So I installed Tensorflow for Python 3.5 on my Laptop, which is a Windows machine hosting a Nvidia Geforce Pascal GPU. I also installed CUDA and downloaded cuDNN and added it to the PATH variables. My tensorflow code does compile, but if I monitor my GPU, I can see, it does not compute anything, instead my CPU is doing the whole work. I also get an output in console which confirms, that the GPU was detected:
2017-06-02 15:22:22.140283: W c:\tf_jenkins\home\workspace\release-win\device\gpu\os\windows\tensorflow\core\platform\cpu_feature_guard.cc:45] The TensorFlow library wasn't compiled to use SSE instructions, but these are available on your machine and could speed up CPU computations.
2017-06-02 15:22:22.140600: W c:\tf_jenkins\home\workspace\release-win\device\gpu\os\windows\tensorflow\core\platform\cpu_feature_guard.cc:45] The TensorFlow library wasn't compiled to use SSE2 instructions, but these are available on your machine and could speed up CPU computations.

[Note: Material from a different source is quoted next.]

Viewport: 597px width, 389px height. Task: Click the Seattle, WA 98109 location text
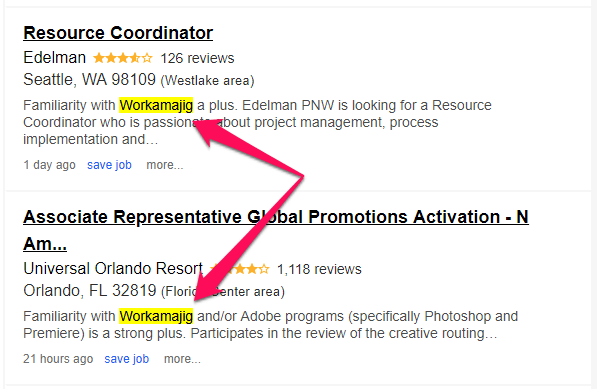point(89,80)
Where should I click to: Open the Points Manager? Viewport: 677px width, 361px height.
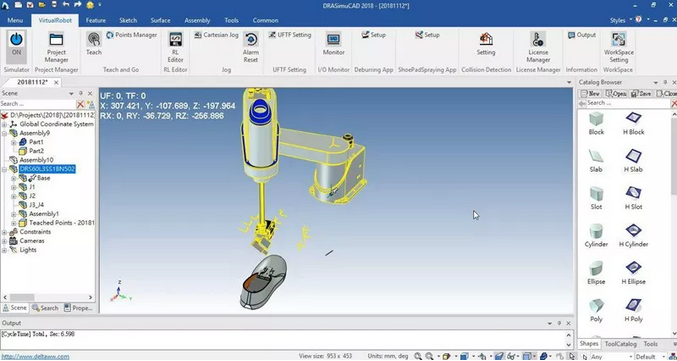click(132, 35)
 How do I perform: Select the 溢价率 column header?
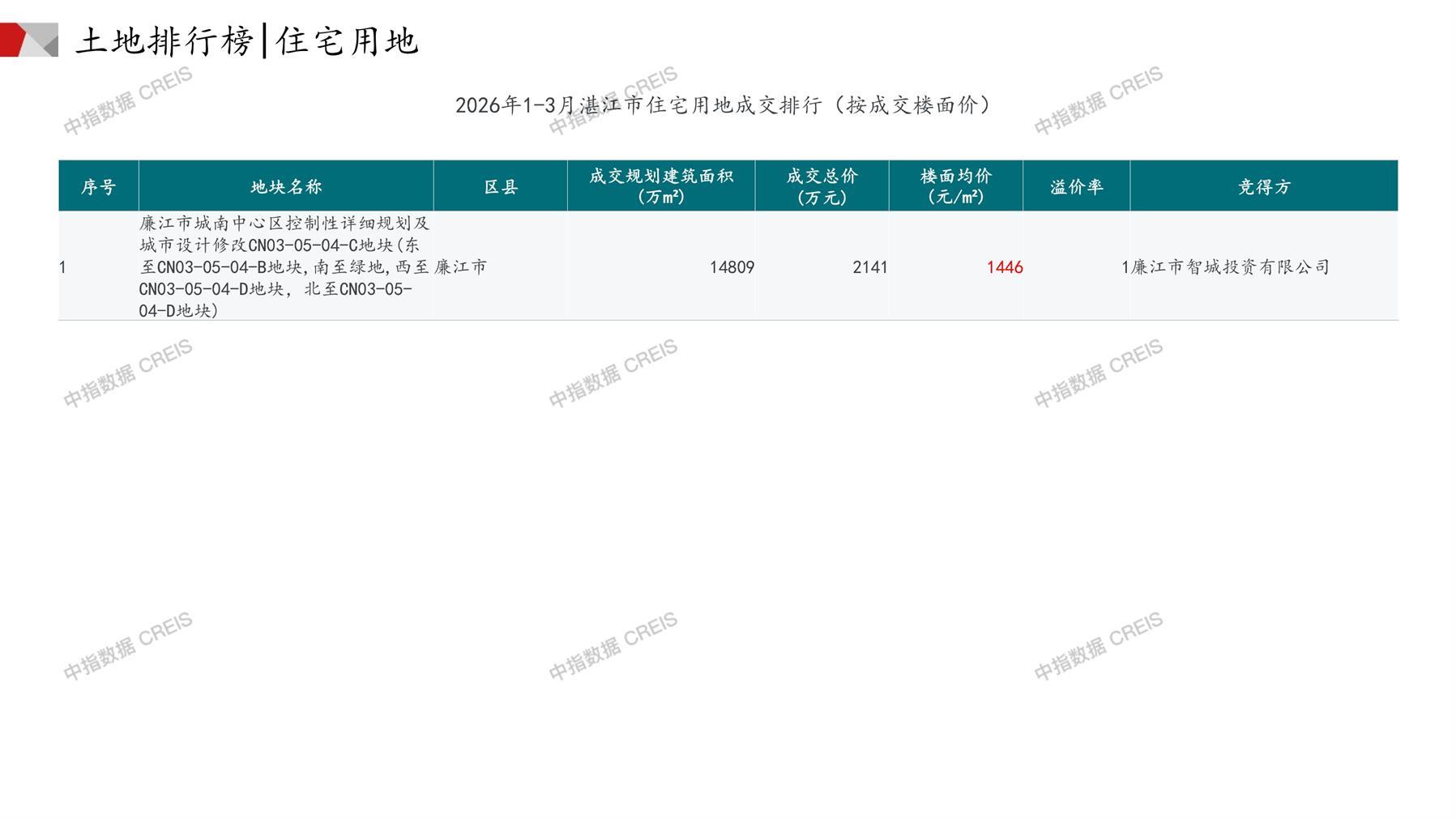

2017-06-02 15:22:22.140899: W c:\tf_jenkins\home\workspace\release-win\device\gpu\os\windows\tensorflow\core\platform\cpu_feature_guard.cc:45] The TensorFlow library wasn't compiled to use SSE3 instructions, but these are available on your machine and could speed up CPU computations.
2017-06-02 15:22:22.141108: W c:\tf_jenkins\home\workspace\release-win\device\gpu\os\windows\tensorflow\core\platform\cpu_feature_guard.cc:45] The TensorFlow library wasn't compiled to use SSE4.1 instructions, but these are available on your machine and could speed up CPU computations.

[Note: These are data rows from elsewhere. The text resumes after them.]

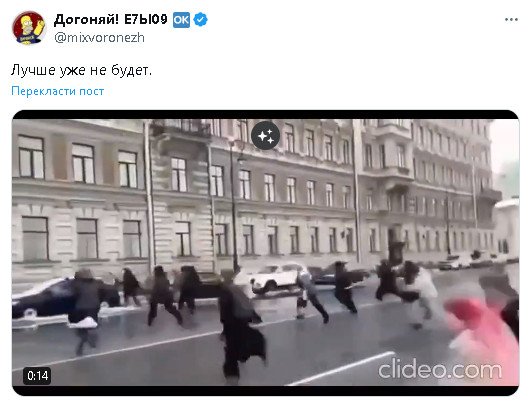Click the sparkle icon atop the video
This screenshot has width=531, height=404.
tap(266, 135)
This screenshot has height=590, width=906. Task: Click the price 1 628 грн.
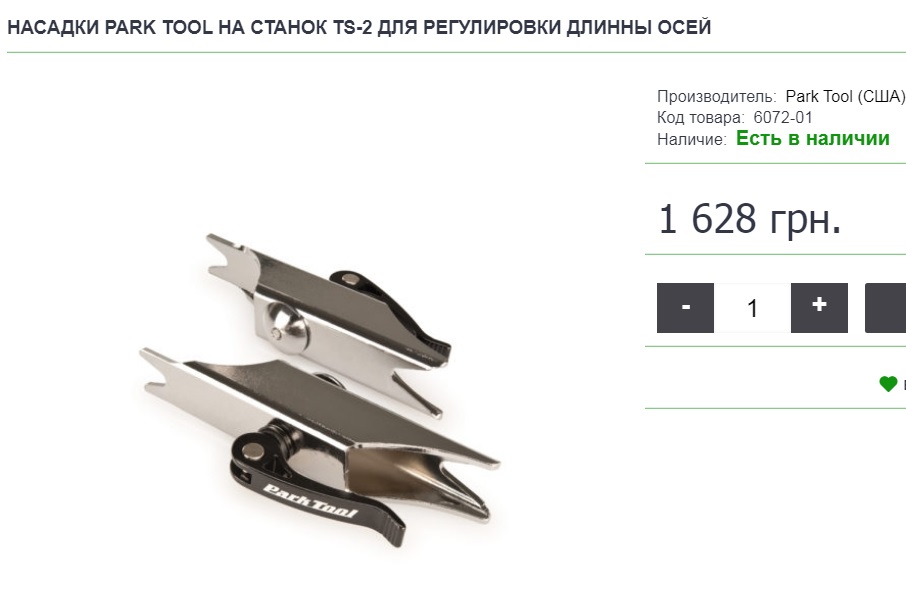749,218
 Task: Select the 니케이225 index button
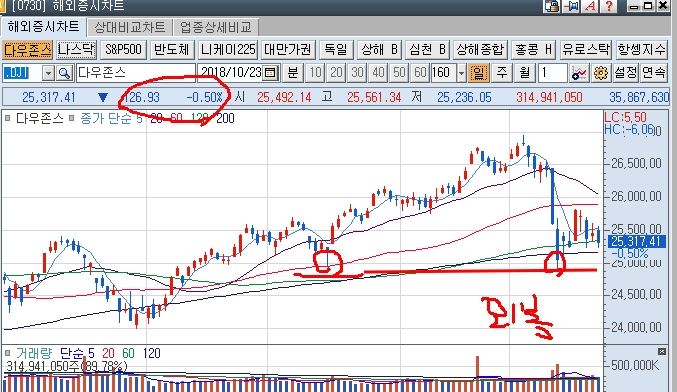[228, 50]
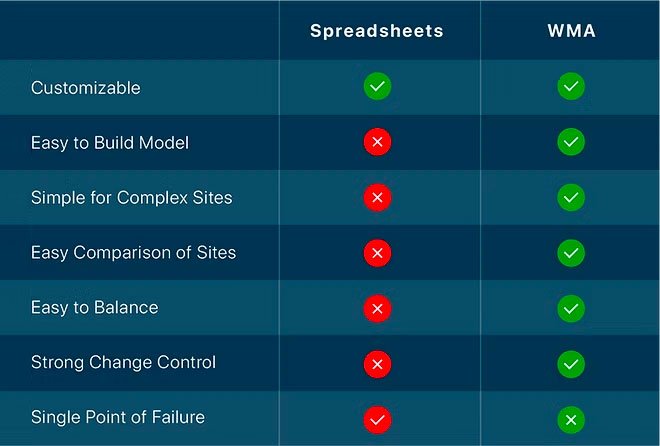The height and width of the screenshot is (446, 660).
Task: Click the Strong Change Control row label
Action: tap(123, 363)
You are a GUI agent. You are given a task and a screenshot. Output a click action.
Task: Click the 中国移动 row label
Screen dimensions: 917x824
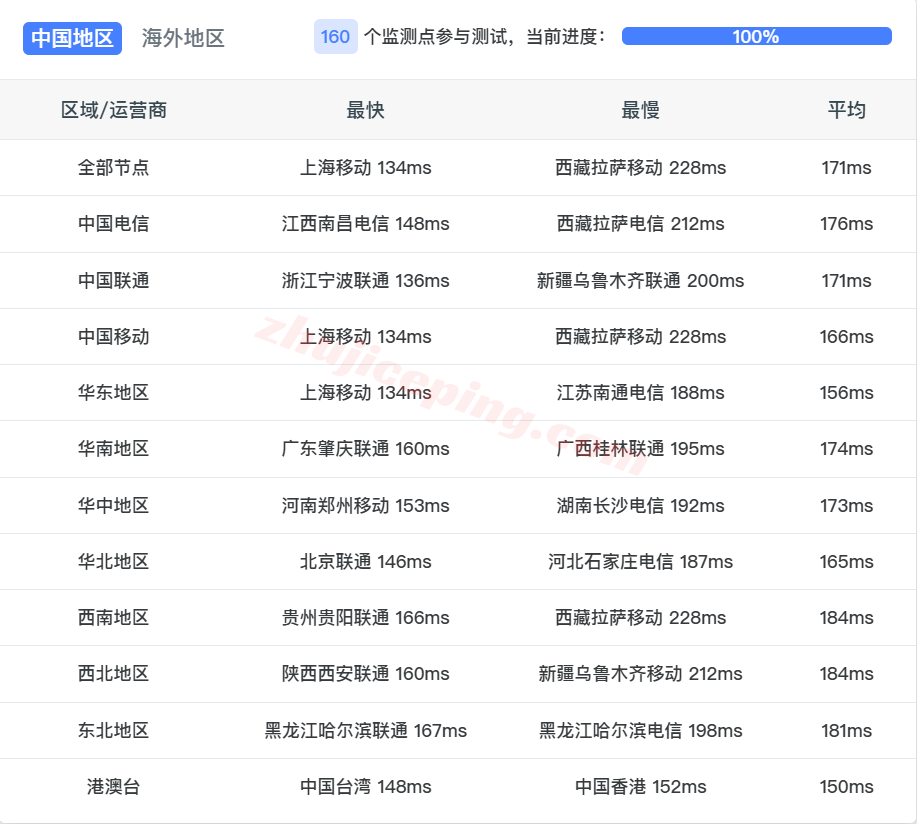[113, 337]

2017-06-02 15:22:22.141321: W c:\tf_jenkins\home\workspace\release-win\device\gpu\os\windows\tensorflow\core\platform\cpu_feature_guard.cc:45] The TensorFlow library wasn't compiled to use SSE4.2 instructions, but these are available on your machine and could speed up CPU computations.
2017-06-02 15:22:22.141582: W c:\tf_jenkins\home\workspace\release-win\device\gpu\os\windows\tensorflow\core\platform\cpu_feature_guard.cc:45] The TensorFlow library wasn't compiled to use AVX instructions, but these are available on your machine and could speed up CPU computations.
2017-06-02 15:22:22.141803: W c:\tf_jenkins\home\workspace\release-win\device\gpu\os\windows\tensorflow\core\platform\cpu_feature_guard.cc:45] The TensorFlow library wasn't compiled to use AVX2 instructions, but these are available on your machine and could speed up CPU computations.
2017-06-02 15:22:22.142130: W c:\tf_jenkins\home\workspace\release-win\device\gpu\os\windows\tensorflow\core\platform\cpu_feature_guard.cc:45] The TensorFlow library wasn't compiled to use FMA instructions, but these are available on your machine and could speed up CPU computations.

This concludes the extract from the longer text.